# What you need to do
From the line that includes "Click the Name label above the text field" to the closing line of the data, please transcribe every line exactly and add nothing.

# Dataset entries
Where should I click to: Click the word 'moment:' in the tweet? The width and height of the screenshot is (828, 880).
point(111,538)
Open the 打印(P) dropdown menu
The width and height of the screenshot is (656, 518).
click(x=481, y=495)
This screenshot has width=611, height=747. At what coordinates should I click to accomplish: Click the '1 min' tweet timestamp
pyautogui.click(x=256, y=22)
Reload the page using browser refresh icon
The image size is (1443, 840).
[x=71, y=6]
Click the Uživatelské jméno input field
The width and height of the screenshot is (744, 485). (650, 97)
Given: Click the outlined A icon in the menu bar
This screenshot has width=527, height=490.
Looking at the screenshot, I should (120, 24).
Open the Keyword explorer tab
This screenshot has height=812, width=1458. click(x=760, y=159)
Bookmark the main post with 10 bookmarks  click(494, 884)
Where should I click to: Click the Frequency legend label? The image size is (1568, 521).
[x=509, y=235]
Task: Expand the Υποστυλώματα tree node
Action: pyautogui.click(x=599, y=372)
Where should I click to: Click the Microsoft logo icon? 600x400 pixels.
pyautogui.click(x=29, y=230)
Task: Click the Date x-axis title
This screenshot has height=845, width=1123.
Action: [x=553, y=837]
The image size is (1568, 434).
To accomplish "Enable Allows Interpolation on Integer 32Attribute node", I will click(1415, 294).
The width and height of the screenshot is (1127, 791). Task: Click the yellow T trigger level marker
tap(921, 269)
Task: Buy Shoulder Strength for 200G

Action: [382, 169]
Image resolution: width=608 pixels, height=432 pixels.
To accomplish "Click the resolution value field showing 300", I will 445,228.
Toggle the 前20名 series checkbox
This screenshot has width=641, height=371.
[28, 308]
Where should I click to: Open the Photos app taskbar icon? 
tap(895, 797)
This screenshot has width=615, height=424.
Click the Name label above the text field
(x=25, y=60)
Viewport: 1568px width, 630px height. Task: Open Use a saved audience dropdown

# Written answer
Click the Name label above the text field
(x=25, y=60)
Viewport: 1568px width, 630px height. Task: Open Use a saved audience dropdown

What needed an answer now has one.